Sophie Corbillé
Janvier 2002
De la distinction rive droite/rive gauche à l’opposition est/ouest
Les processus de construction d’un espace identitaire : l’est parisien
1- Délimitation de l’objet de recherche
L’est parisien est aujourd’hui synonyme dans de nombreuses revues de territoire « branché » où une certaine catégorie de jeunes ou de moins jeunes habitent, sortent, se promènent… Ce sujet pourrait alors paraître à certains égards léger et dans l’air du temps, un sujet où le personnage médiatique du bo-bo (bourgeois bohême) serait la vedette. Pour connaître ce que serait l’est parisien, il faudrait alors le suivre dans les bars où il sort, le regarder vivre dans son loft (pour les plus fortunés), l’accompagner dans les discothèques où il danse sur des musiques du monde et se promener à ses côtés le long du Canal Saint Matin. On ferait alors une monographie d’un groupe social qui s’exprimerait dans un espace propre, décor particulier aux couleurs pittoresques (par exemple le rouge du populaires) dans lequel il s’épanouirait.

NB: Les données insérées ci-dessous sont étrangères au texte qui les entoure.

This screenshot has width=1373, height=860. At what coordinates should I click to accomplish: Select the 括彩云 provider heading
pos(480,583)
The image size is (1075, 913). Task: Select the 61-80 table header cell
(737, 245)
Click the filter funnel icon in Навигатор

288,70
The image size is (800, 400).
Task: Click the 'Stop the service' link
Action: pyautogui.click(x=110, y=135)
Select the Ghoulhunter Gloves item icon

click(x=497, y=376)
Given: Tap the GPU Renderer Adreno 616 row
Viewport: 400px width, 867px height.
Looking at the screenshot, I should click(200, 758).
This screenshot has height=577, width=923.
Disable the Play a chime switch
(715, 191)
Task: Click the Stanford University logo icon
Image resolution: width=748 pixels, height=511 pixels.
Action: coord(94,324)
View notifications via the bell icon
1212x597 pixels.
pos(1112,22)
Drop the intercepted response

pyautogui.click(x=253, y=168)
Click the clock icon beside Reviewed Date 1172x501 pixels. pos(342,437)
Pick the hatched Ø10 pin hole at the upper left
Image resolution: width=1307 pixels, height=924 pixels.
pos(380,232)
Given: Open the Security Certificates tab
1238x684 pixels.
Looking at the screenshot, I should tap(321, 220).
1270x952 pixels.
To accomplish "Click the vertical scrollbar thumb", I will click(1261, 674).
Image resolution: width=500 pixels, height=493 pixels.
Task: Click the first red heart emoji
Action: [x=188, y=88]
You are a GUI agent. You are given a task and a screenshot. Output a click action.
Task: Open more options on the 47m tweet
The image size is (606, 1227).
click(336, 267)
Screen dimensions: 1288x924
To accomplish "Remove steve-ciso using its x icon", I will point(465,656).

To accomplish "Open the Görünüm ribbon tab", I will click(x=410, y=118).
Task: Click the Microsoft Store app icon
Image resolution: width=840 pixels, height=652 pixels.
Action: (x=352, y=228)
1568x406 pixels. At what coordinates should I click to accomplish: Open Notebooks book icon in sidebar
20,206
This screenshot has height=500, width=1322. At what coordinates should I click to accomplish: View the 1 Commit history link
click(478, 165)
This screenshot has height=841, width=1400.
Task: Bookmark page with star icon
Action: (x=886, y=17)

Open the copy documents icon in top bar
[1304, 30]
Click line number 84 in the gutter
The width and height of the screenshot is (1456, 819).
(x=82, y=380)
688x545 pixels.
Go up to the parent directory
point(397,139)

Au contraire, cette recherche se situe dans un cadre totalement différent : il s’agit bien d’abandonner ce lien totalisant entre espace et groupes particuliers et de rompre avec le désir latent et pratique de construire de la totalité. Nous ne nous intéresserons donc pas à ce que pourrait être un habitant type de l’Est parisien dont la personnalité serait définie et définitive (il habite tel type d’habitat, mange telle sorte de nourriture, aime tel type de musique…) et à ce que serait la culture de l’est parisien, mais bien aux processus qui participent à cette construction, construction subtile d’espace et d’identité sans cesse négociée et en transformation.
Nous sommes bien ici dans la perspective d’une anthropologie de la ville et non pas dans la ville où le choix d’un terrain portant sur un espace vaste prend tout son sens puisque la ville entière elle même peut alors s’offrir au regard l’anthropologue. L’est parisien est un espace vaste, hétérogène, aux frontières floues et mouvantes et dont l’existence comme entité reste incertaine voire contradictoire selon qui parle. En effet, qu’il y a-t-il de commun entre Barbes, la rue Oberkampf et Bercy ou Daumesnil ? Quels liens existent-t-il entre des arrondissements comme le 19ème et le 20ème et le 12ème. La goutte d’Or fait-elle partie de cet Est au même titre que Belleville ? Et même, en quoi Montreuil, le nommé 21ème arrondissement par Nova magazine appartient-il à l’Est parisien ?
Et pourtant, on parle bien aujourd’hui de cet est parisien et ce travail se veut de prendre au sérieux ces discours qui parlent tous, de façons certes différentes, de la création d’un nouveau territoire qui fait sens. Il s’agit donc dans ce travail de comprendre comment les gens se constituent eux-mêmes pour être des habitants de l’est parisien, et comment ils font de cet est quelque chose de singulier.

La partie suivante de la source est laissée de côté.